Utilizing the five year return allows you to see many different aspects the shorter term returns may omit. Business tendencies during different parts of the year may be picked up over a five year return. Also, you can take a look at different macro events such as the location of the business cycle as a whole.
If you are a day trader or short term trader, then the five year return approach may not fit your profile because you are looking more closely at the here and now, rather than what happened five years prior. For people who are looking to buy and hold, the five year return might be up your ally.
When looking at returns, it is important to narrow in on specifics because the five year return may not fit for every equity. If you are looking at a target date mutual fund, odds are the five year return will be steadily increasing due to its agenda. It is different too if you are looking at an ETF that tracks the broader market, which may not warrant a look at the five year return because the overall market tends to increase, even after difficult economic events such as 2008 and the great depression.

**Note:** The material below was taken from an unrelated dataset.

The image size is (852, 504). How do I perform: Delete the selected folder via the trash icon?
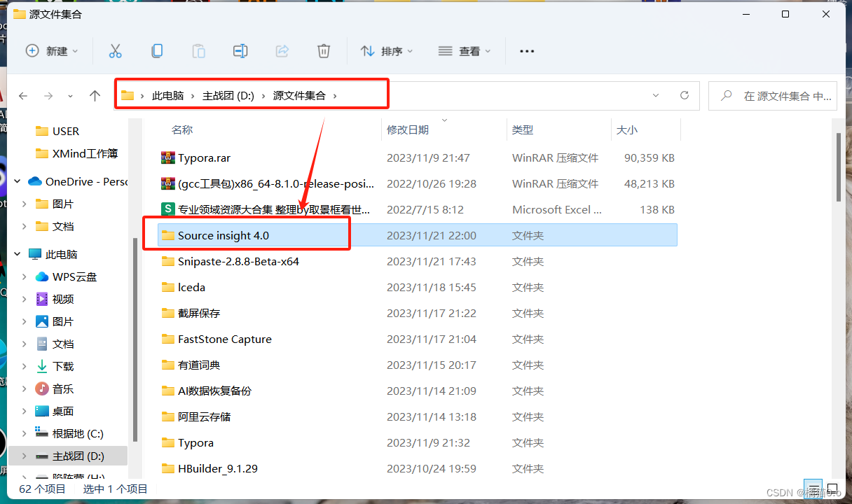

You can also utilize the five year return to look at where the stock has been compared to where you believe the stock can go, giving you a potential price target. Price targets do not have a set formula to use, but looking at historical events can certainly give you an insight to how a company may react if it were to happen again.
When looking into the past, you do not want to become romantic and lose sight of the future, because the company and yourself need to be forward looking. History is great to learn from and understand how a company or equity may react, but don’t let the hinder your ability to predict the future with as much accuracy as you can. Find the right return history for your current investing and trading profile and include it with your research. I would compare it to salt in a dish, enough makes everything pop, but too much can ruin what you already have.